A H Paterson et al. Proc Natl Acad Sci U S A. .

Abstract

Integration of structural genomic data from a largely assembled rice genome sequence, with phylogenetic analysis of sequence samples for many other taxa, suggests that a polyploidization event occurred approximately 70 million years ago, before the divergence of the major cereals from one another but after the divergence of the Poales from the Liliales and Zingiberales. Ancient polyploidization and subsequent "diploidization" (loss) of many duplicated gene copies has thus shaped the genomes of all Poaceae cereal, forage, and biomass crops.
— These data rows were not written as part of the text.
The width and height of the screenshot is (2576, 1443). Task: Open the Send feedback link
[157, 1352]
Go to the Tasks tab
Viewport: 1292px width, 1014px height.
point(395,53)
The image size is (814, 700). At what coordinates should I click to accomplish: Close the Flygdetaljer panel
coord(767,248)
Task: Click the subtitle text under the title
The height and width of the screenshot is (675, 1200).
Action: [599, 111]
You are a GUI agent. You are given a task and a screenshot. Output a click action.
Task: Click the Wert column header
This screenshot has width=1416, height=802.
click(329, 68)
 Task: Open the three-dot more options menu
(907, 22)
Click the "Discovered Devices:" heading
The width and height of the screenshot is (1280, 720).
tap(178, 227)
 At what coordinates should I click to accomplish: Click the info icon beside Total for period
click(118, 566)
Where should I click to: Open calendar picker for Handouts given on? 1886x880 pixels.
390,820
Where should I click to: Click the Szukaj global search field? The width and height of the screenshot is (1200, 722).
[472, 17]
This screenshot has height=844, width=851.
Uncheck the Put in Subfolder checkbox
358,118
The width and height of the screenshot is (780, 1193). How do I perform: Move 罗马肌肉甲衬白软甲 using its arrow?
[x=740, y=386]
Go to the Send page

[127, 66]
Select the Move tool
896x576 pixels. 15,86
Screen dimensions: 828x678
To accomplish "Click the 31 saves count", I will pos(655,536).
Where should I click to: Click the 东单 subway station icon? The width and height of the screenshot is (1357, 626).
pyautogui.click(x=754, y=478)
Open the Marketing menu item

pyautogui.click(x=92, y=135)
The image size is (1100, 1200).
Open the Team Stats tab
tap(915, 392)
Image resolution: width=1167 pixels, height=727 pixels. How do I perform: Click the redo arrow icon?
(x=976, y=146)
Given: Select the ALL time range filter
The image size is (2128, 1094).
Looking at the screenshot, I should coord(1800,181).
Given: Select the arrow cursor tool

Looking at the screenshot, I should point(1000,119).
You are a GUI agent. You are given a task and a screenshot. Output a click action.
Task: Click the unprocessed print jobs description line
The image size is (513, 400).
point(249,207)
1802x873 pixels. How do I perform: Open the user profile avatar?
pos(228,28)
The Poaceae appear to have evolved as separate lineages for approximately 50 million years, or two-thirds of the time since the duplication event. Chromosomes that are predicted to be homoeologs resulting from this ancient duplication event account for a disproportionate share of incongruent loci found by comparison of the rice sequence to a detailed sorghum sequence-tagged site-based genetic map. Differential gene loss during diploidization may have contributed many of these incongruities. Such predicted homoeologs also account for a disproportionate share of duplicated sorghum loci, further supporting the hypothesis that the polyploidization event was common to sorghum and rice. Comparative gene orders along paleo-homoeologous chromosomal segments provide a means to make phylogenetic inferences about chromosome structural rearrangements that differentiate among the grasses. Superimposition of the timing of major duplication events on taxonomic relationships leads to improved understanding of comparative gene orders, enhancing the value of data from botanical models for crop improvement and for further exploration of genomic biodiversity. Additional ancient duplication events probably remain to be discovered in other angiosperm lineages.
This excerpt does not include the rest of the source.